---------- Record extracts

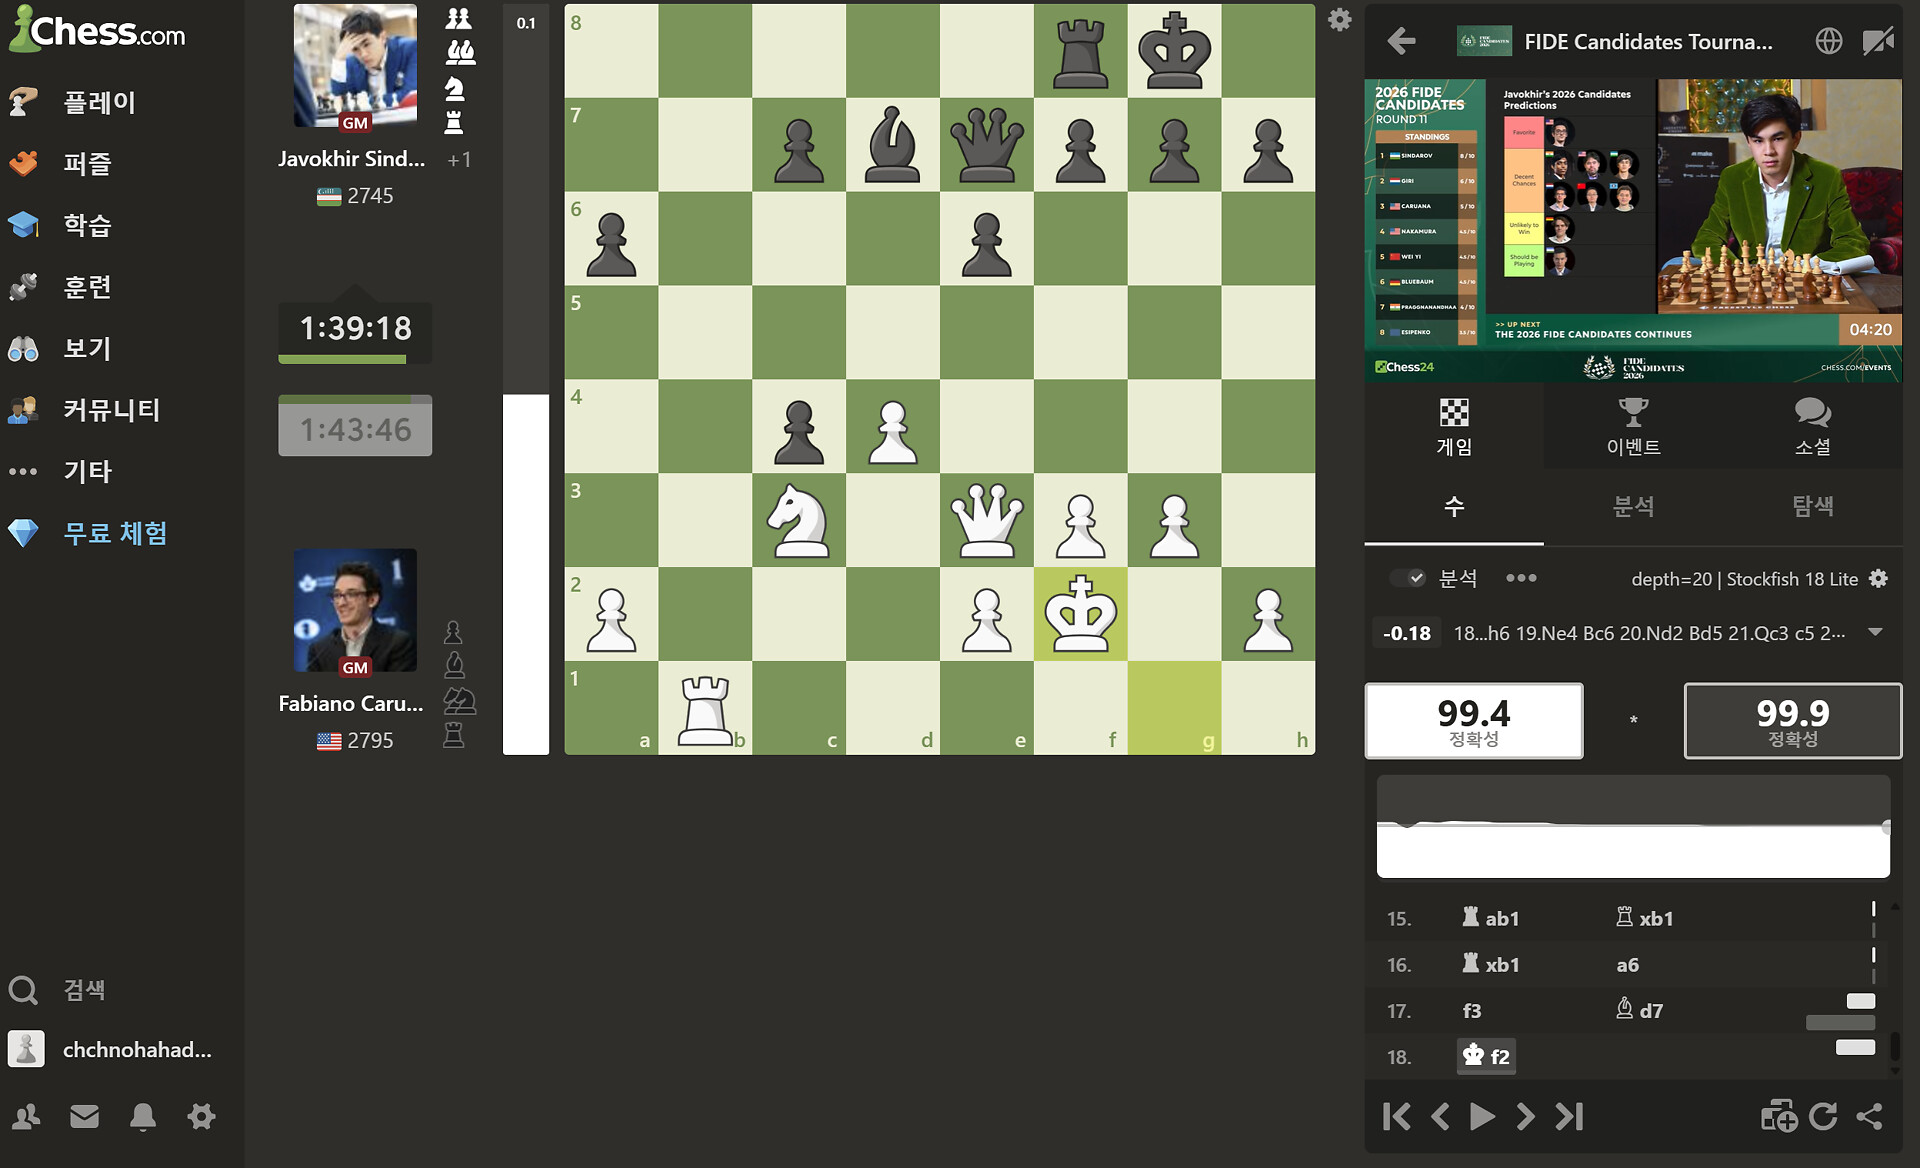Click the 무료 체험 free trial link
1920x1168 pixels.
coord(115,533)
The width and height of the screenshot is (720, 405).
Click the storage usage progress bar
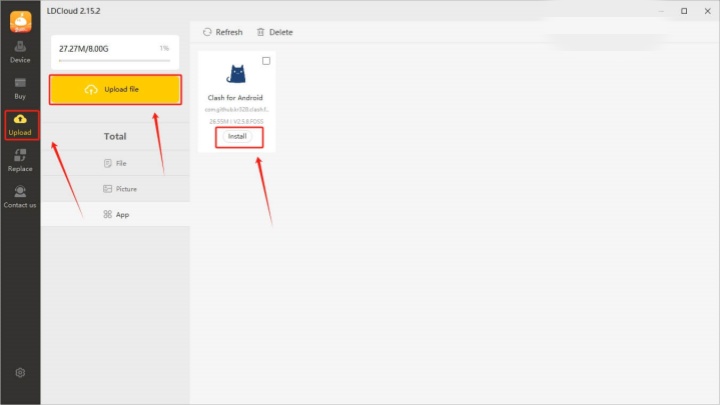[x=114, y=61]
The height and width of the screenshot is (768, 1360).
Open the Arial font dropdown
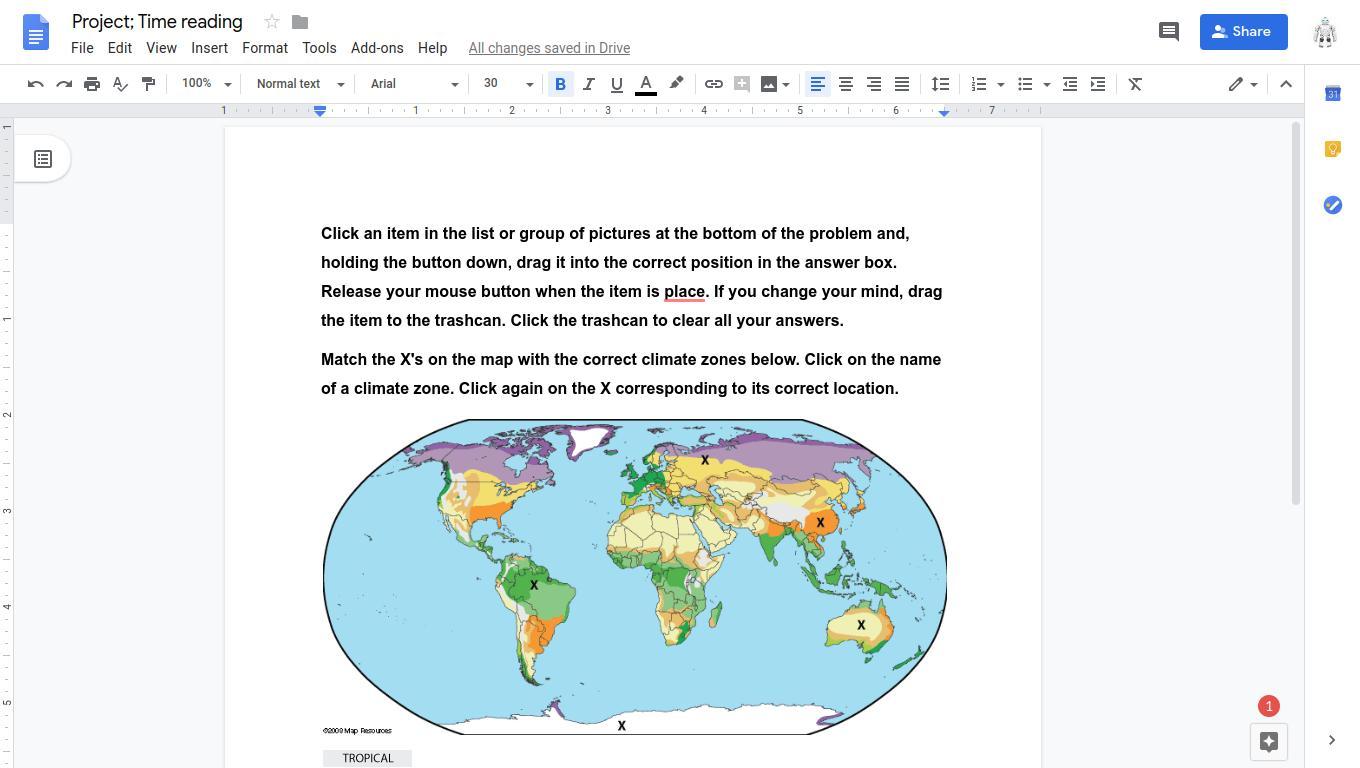[414, 84]
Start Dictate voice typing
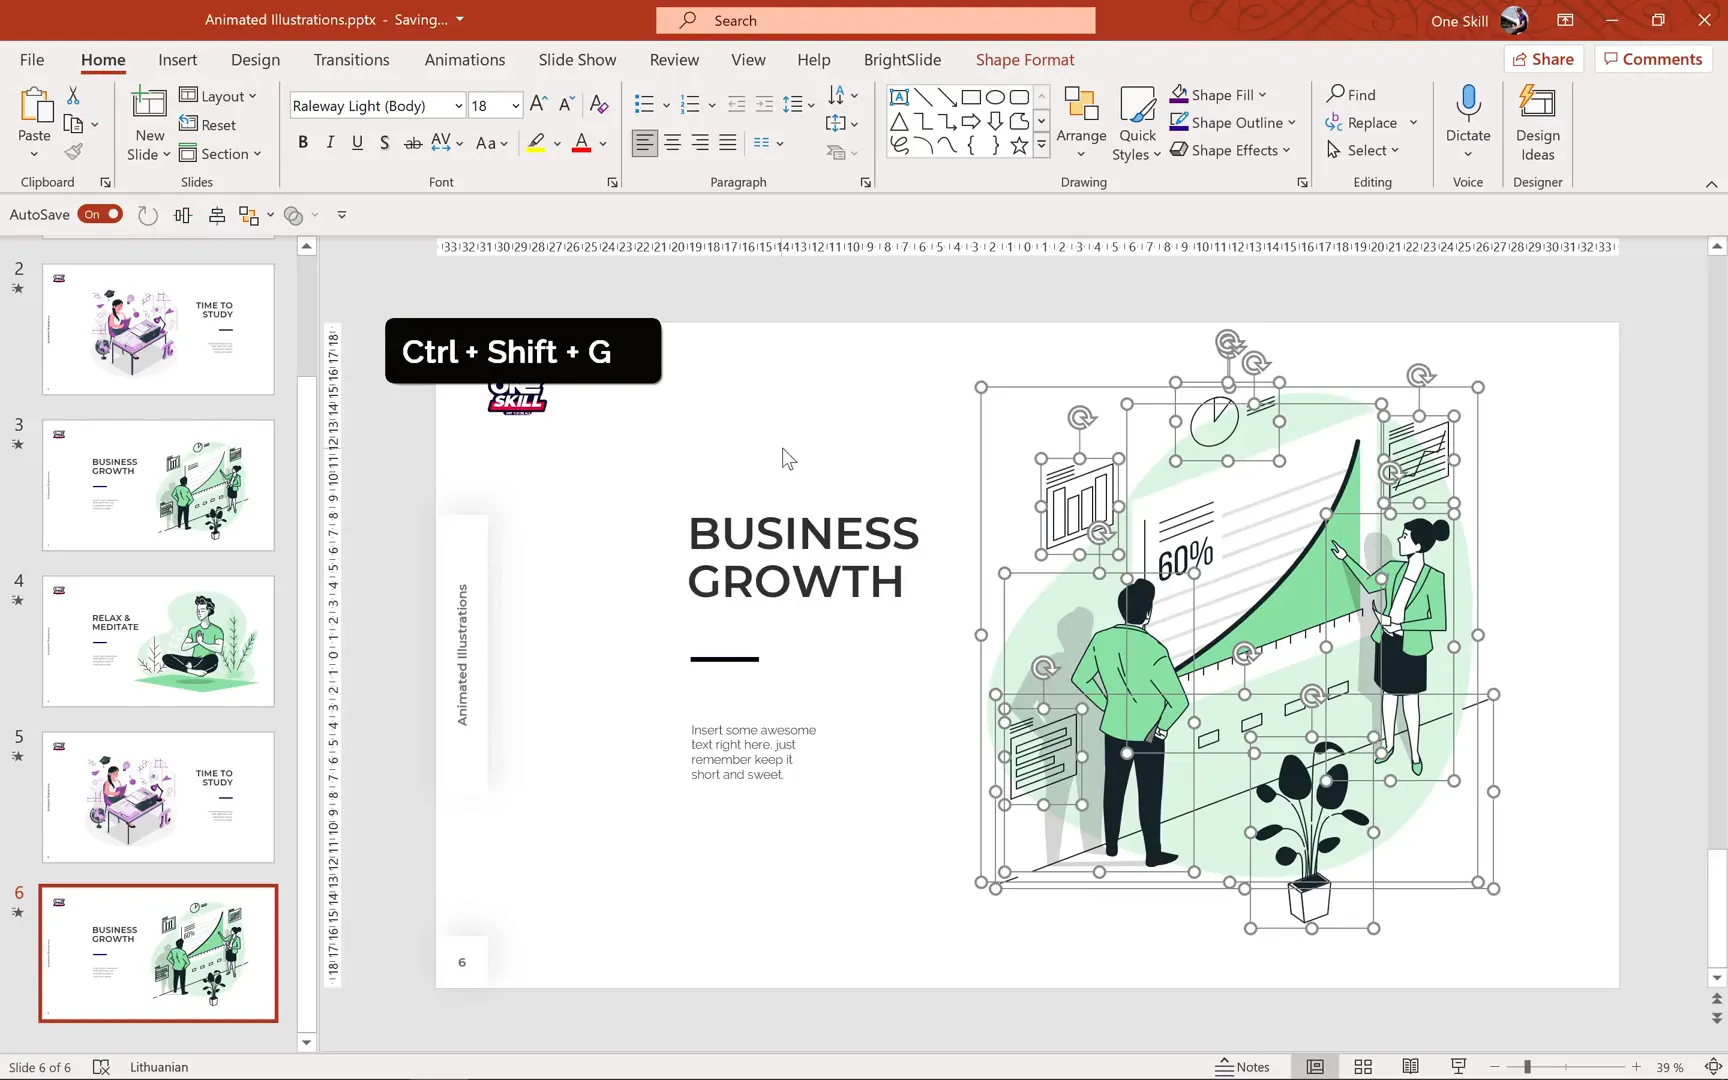Viewport: 1728px width, 1080px height. [1467, 113]
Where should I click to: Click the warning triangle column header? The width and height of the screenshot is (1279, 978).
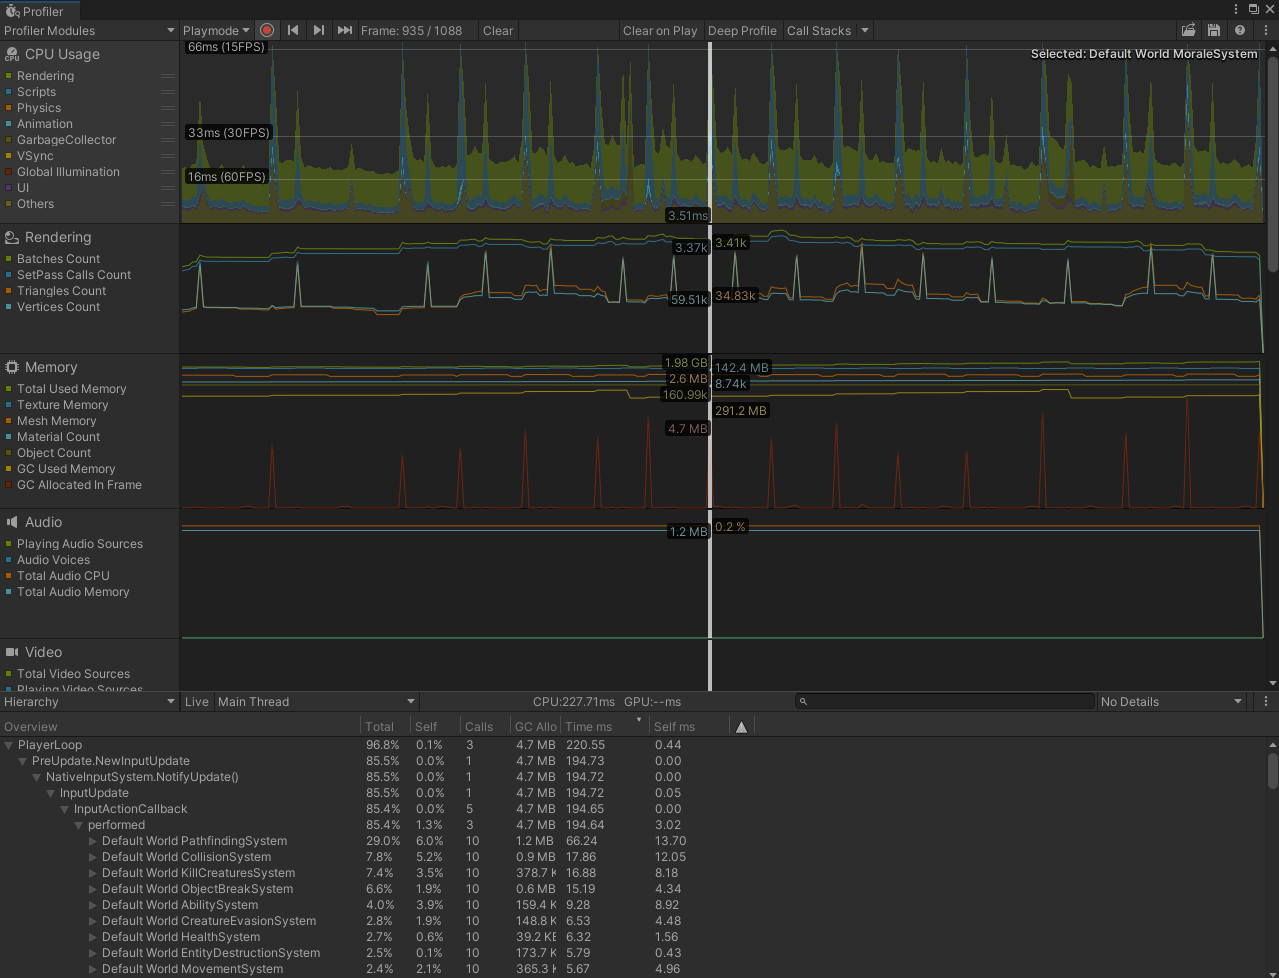click(x=741, y=727)
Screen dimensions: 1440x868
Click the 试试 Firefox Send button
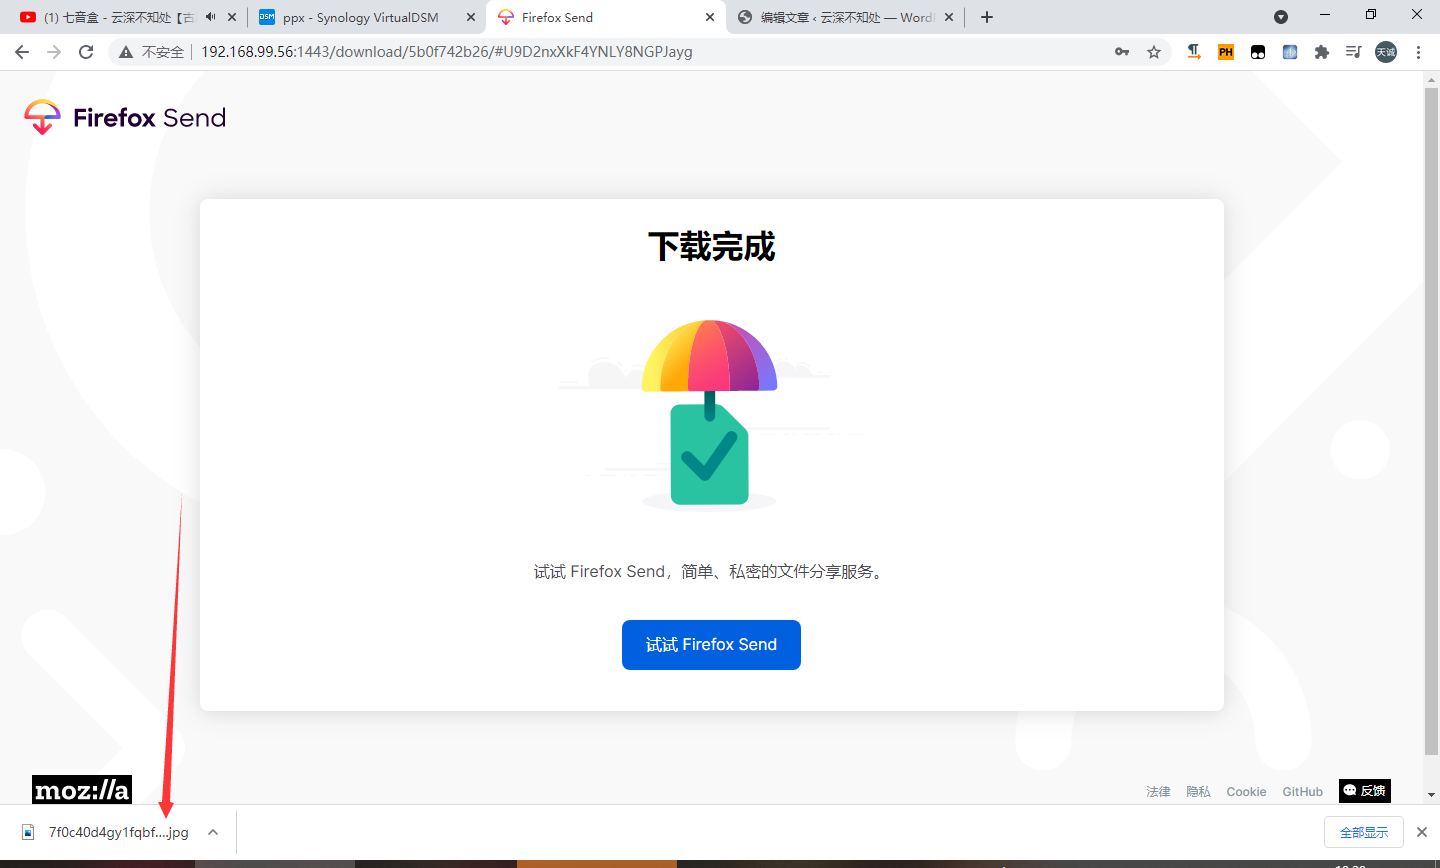pos(711,645)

--------------------

* **Task statement**
Recast the lines above as a Markdown table with the columns "No." and "Line," numbering each row and skipping any blank lines. Leave the pictures out of the answer.

* **Complete response**
| No. | Line |
|---|---|
| 1 | Click the 무료 체험 free trial link |
| 2 | 1920x1168 pixels. |
| 3 | coord(115,533) |
| 4 | The width and height of the screenshot is (720, 405). |
| 5 | Click the storage usage progress bar |
| 6 | [x=114, y=61] |
| 7 | The height and width of the screenshot is (768, 1360). |
| 8 | Open the Arial font dropdown |
| 9 | [414, 84] |
| 10 | Start Dictate voice typing |
| 11 | Viewport: 1728px width, 1080px height. [1467, 113] |
| 12 | Where should I click to: Click the warning triangle column header? The width and height of the screenshot is (1279, 978). |
| 13 | click(x=741, y=727) |
| 14 | Screen dimensions: 1440x868 |
| 15 | Click the 试试 Firefox Send button |
| 16 | pos(711,645) |